Leitsatz (amtlich)

Ein Grundurteil darf, sofern ein Anspruch nach Grund und Höhe streitig ist, nur dann ergehen, wenn alle Fragen, die zum Grund des Anspruchs gehören, erledigt sind und nach dem Sach- und Streitstand zumindest wahrscheinlich ist, dass der Anspruch in irgendeiner Höhe besteht.
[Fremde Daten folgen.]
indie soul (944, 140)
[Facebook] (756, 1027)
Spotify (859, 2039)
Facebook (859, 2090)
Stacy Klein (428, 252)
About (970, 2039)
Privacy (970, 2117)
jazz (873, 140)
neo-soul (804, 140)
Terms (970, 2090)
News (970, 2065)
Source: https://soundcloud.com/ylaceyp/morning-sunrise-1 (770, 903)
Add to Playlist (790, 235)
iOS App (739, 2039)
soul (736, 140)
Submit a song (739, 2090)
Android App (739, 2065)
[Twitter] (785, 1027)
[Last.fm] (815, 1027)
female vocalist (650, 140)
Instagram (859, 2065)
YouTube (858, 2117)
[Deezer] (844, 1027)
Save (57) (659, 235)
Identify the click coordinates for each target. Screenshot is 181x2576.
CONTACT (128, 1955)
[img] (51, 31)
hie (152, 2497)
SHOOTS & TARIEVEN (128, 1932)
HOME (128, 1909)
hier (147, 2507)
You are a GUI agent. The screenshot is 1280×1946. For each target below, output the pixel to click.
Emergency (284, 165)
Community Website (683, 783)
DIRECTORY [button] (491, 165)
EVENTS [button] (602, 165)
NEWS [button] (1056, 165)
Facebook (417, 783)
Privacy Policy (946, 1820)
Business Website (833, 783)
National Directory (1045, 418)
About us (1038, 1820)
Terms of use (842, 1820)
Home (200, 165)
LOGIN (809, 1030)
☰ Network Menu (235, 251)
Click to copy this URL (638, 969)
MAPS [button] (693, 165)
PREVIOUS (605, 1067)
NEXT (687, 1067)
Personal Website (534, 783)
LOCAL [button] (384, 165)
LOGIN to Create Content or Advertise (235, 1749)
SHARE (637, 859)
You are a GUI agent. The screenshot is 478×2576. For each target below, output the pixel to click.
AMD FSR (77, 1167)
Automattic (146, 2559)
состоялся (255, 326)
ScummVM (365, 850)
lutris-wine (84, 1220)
Diese Voraussetzungen sind nicht erfüllt, wenn der beklagten Partei bei Urteilserlass im Beschlusswege die Möglichkeit eingeräumt wird, zu bislang nicht schlüssigen Gegenforderungen ergänzend vorzutragen, die in ihrer Gesamthöhe die Klageforderung übersteigen.

 

Normenkette

ZPO § 304

 

Verfahrensgang

OLG Dresden (Urteil vom 04.04.2003; Aktenzeichen 7 U 1308/02, LG Dresden)

 

Tenor

Auf die Revision der Beklagten wird das Grundurteil des 7. Zivilsenats des OLG Dresden v. 4.4.2003 aufgehoben.

Die Sache wird zur neuen Verhandlung und Entscheidung, auch über die Kosten des Revisionsverfahrens, an das Berufungsgericht zurückverwiesen.

Von Rechts wegen

 

Tatbestand

Der Kläger nimmt die Beklagte auf Auszahlung eines Gewinnanteils aus der Vermarktung eines sanierungsbedürftigen Grundstücks in D. in Anspruch.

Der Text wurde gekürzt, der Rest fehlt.